K: It’s certainly true that O’Keeffe was a mold-smasher, so I was surprised—and delighted—to see that she was a shopper. For someone who spent so much time studying whitewashed skulls and desert landscapes, she had a great eye for a cute dress or shoe from Saks Fifth Avenue. When she liked something, she worked it into her repertoire. She controlled her look; her look did not constrain her. She did not get entrenched in the severe black-and-white ensembles of her Stieglitz portraits. She had a stunning Pucci dress! (OK, it was black and white, but a joyful eyeful.) She had several Marimekko dresses, bought early on in the Marimekko timeline. The fabrics were not the huge florals we recognize as Marimekko, but stripes that are still in production today, and a dress with a graphic scalloped hem. There was a rackful of pastel wrap dresses. Many photos, throughout the years, show her in a distinctively Western-style “X” belt. It was made by Mexican silversmith Hector Aguilar, but O’Keeffe likely bought it at Saks or Neiman Marcus.

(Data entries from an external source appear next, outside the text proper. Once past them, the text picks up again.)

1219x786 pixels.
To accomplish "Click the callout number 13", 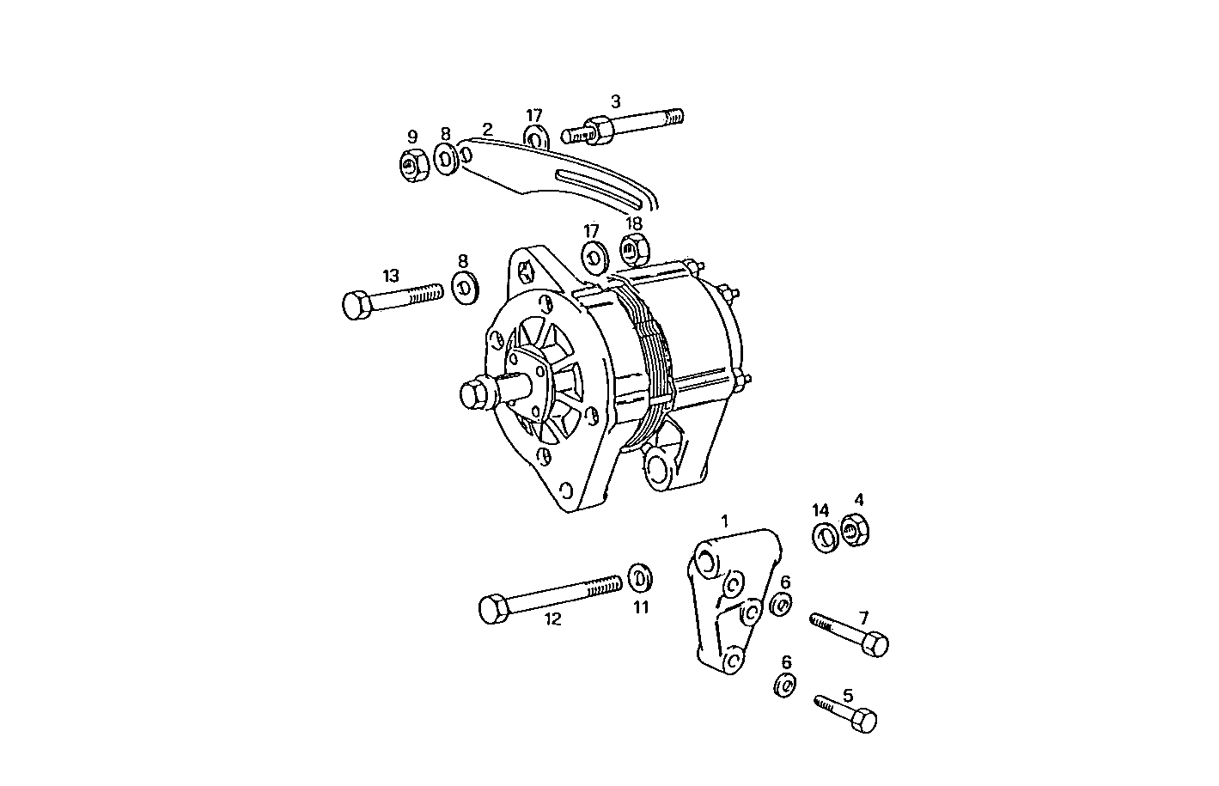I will click(x=391, y=276).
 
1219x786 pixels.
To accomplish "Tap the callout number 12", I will click(x=553, y=618).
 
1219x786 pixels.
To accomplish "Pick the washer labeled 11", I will click(x=639, y=578).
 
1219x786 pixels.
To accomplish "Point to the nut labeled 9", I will click(x=413, y=163).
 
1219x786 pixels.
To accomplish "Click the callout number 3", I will click(x=615, y=101).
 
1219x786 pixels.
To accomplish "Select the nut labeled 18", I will click(x=634, y=251).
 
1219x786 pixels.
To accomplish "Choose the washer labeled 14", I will click(x=826, y=537).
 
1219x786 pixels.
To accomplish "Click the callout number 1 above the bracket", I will click(x=724, y=521).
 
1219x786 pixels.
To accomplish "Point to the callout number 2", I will click(x=487, y=130).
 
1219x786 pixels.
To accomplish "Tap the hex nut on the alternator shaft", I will click(x=474, y=395).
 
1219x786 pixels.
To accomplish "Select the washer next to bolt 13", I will click(x=465, y=286).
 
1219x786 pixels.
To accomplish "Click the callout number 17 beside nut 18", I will click(x=591, y=231).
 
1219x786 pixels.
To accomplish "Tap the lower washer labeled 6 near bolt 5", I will click(x=783, y=685).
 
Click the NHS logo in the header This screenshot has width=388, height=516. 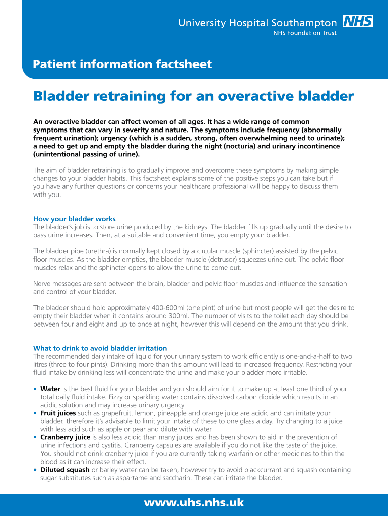pos(358,21)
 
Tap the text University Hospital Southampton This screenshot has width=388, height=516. pos(257,23)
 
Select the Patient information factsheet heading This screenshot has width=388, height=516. pos(122,64)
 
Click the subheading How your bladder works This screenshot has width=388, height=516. pos(75,219)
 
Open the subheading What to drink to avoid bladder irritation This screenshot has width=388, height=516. pos(100,348)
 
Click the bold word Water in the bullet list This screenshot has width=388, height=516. pos(50,389)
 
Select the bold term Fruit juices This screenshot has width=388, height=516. pos(58,413)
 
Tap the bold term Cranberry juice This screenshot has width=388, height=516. pos(65,437)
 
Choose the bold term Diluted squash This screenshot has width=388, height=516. pos(65,470)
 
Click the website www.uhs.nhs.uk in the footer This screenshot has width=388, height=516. pos(194,502)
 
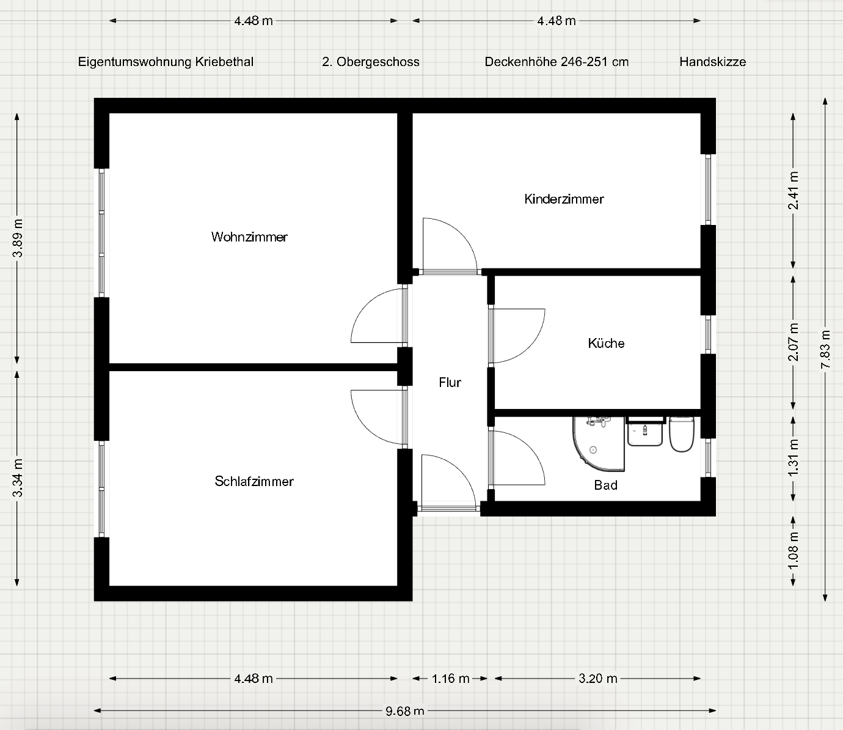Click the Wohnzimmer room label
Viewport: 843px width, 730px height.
pos(249,237)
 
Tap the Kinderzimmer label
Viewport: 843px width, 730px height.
pos(564,199)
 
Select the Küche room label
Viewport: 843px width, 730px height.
pos(606,343)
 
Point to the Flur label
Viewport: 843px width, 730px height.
pos(450,382)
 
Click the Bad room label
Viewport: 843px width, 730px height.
pos(605,485)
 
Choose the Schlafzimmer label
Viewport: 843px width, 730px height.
pos(254,481)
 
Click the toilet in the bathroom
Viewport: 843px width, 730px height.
pos(682,434)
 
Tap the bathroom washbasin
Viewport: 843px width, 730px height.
pos(645,432)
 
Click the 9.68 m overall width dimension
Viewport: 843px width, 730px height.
pos(404,711)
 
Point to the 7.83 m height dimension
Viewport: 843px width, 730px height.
pos(825,349)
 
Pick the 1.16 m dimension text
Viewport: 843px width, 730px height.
pos(450,679)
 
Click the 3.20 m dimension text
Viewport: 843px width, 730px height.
pos(598,679)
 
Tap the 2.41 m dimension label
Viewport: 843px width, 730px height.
pos(794,191)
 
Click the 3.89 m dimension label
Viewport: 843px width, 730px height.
pos(17,238)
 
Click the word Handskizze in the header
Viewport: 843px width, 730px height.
pos(712,62)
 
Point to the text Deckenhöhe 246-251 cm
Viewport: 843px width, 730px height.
pos(557,62)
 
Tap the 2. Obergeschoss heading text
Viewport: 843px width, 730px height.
pos(371,62)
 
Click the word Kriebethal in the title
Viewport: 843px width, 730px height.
pos(224,62)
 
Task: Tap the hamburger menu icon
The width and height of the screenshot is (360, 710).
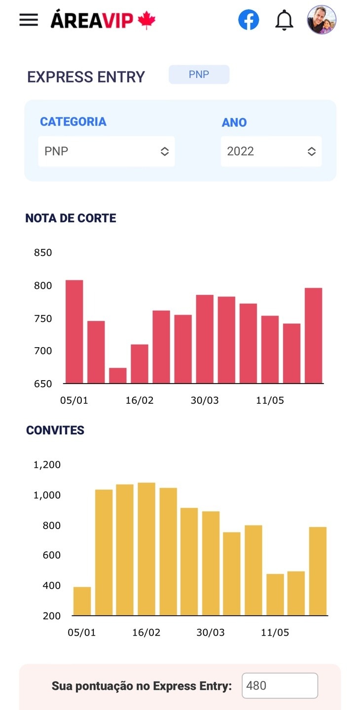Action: pos(29,20)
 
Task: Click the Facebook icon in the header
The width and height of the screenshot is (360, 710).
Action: pos(249,20)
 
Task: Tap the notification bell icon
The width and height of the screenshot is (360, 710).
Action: pos(284,20)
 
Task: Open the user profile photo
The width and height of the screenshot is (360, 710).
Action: pos(322,20)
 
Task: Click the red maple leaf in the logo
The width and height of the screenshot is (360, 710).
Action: pos(146,20)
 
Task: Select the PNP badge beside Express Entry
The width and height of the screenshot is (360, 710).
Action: pos(199,74)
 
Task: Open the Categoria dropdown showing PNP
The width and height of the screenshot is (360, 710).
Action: pos(107,151)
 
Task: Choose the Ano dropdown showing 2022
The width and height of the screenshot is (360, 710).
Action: pos(271,151)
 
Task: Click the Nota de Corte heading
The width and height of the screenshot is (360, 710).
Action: pos(71,218)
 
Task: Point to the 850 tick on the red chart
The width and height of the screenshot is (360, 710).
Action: pos(43,253)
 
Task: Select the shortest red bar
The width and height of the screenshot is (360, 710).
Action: pos(118,375)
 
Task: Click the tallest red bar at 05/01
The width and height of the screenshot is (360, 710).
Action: pos(74,331)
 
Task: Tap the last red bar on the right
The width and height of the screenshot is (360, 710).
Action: pos(314,335)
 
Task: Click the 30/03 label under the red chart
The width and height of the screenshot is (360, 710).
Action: pos(205,400)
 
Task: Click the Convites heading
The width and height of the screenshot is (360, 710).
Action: pos(55,430)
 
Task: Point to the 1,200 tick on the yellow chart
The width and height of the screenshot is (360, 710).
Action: pos(47,465)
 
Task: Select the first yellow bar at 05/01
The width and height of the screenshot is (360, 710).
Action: pos(82,601)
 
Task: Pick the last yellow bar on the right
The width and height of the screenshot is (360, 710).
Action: pos(318,571)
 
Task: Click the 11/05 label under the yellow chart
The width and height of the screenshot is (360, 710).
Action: pos(275,633)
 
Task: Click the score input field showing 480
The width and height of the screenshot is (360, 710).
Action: pos(280,685)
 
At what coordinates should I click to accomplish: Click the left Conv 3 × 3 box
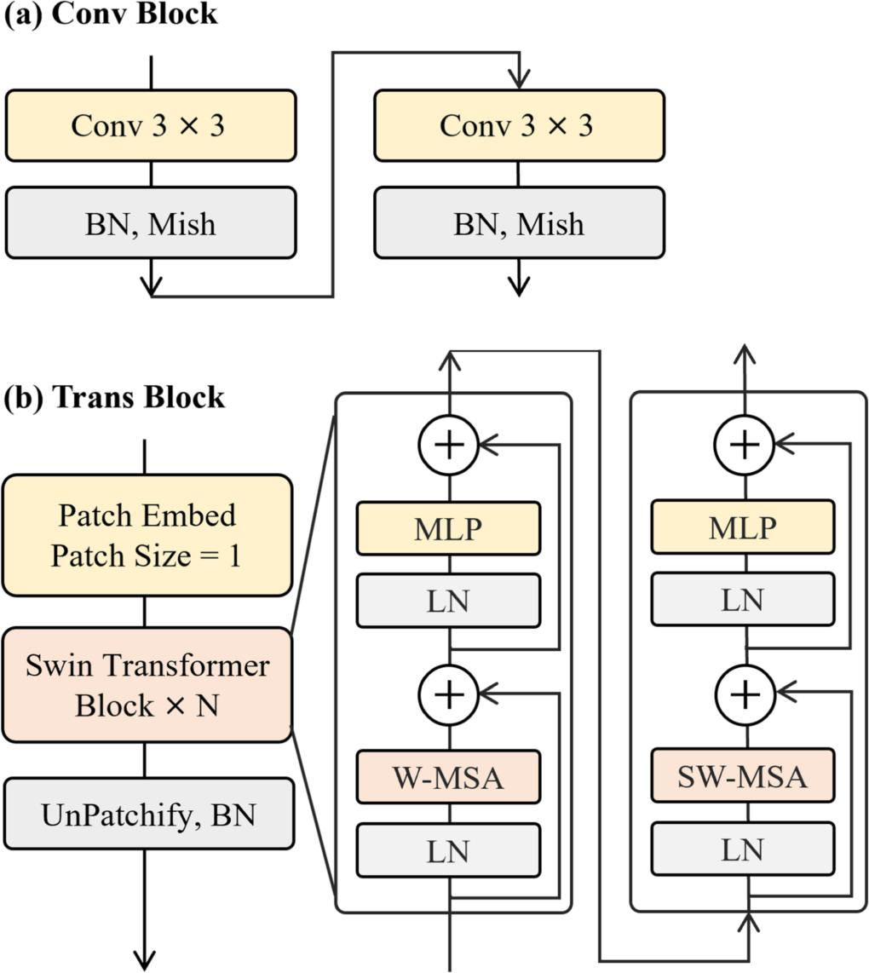click(151, 125)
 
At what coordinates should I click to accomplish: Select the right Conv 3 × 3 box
click(518, 125)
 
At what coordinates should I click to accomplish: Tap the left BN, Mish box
click(151, 223)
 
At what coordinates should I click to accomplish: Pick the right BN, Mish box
click(518, 223)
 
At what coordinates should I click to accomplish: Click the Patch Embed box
click(147, 535)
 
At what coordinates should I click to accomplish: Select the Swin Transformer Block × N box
click(147, 685)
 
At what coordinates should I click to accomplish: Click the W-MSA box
click(449, 776)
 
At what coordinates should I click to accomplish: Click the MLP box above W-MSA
click(449, 527)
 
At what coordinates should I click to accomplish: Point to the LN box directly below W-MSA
click(449, 849)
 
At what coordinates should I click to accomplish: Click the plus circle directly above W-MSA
click(448, 694)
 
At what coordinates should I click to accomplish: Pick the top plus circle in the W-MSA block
click(448, 443)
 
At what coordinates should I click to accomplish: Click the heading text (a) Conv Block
click(111, 15)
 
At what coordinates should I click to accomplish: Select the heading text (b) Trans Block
click(115, 397)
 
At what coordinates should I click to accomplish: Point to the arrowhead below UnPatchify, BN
click(146, 954)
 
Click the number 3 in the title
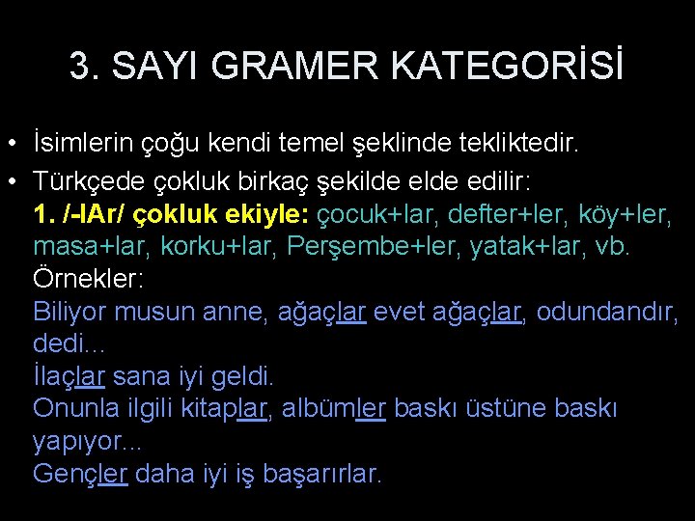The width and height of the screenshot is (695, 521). tap(79, 66)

All of this was wonderful to learn, but what tickled me the most was a display case filled with O’Keeffe’s shoes. Ferragamo slippers and flats, and some purchased at Saks. Plenty of black, but also pale blue. I laughed out loud (a polite museum laugh) at the card, which said, ” When O’Keeffe found a shoe she liked, she would acquire it in multiples and in different colors.” Note to museum people: every woman I have ever known does this. A good shoe is hard to find. I’m glad Georgia O found some.
J: As someone who makes clothing to wear and thus presents myself “as a knitter”—quite selfishly—I cannot resist O’Keeffe’s sense of “being” an artist, where nothing in her life was outside of the making of art. A room is even dedicated to the perfection of her domesticity, her decoration style at Ghost Ranch minimal with spare regional touches like a silver squash blossom necklace she never wore but hung on her bedroom wall as the room’s only decoration. A chapter in the exhibition’s book praises the efficiency of her household: talented people who kept things humming along allowing her to devote maximum attention to her painting, but clear that how things were managed, was an extension of her “work.” As much care went into planning to assure everything that followed would be full of ease, lacking in distraction and consuming of time or energy. No responsibility was abandoned for the sake of art, because everything was the art.
where to see Georgia O’Keeffe: Living Modern.
Brooklyn Museum, Now through July 23.
Reynolda House Museum of American Art, Winston-Salem, North carolina, August 18-November 19, 2017.
Peabody Essex Museum, Salem, MAssachusetts, December 16, 2017 to April 1, 2018.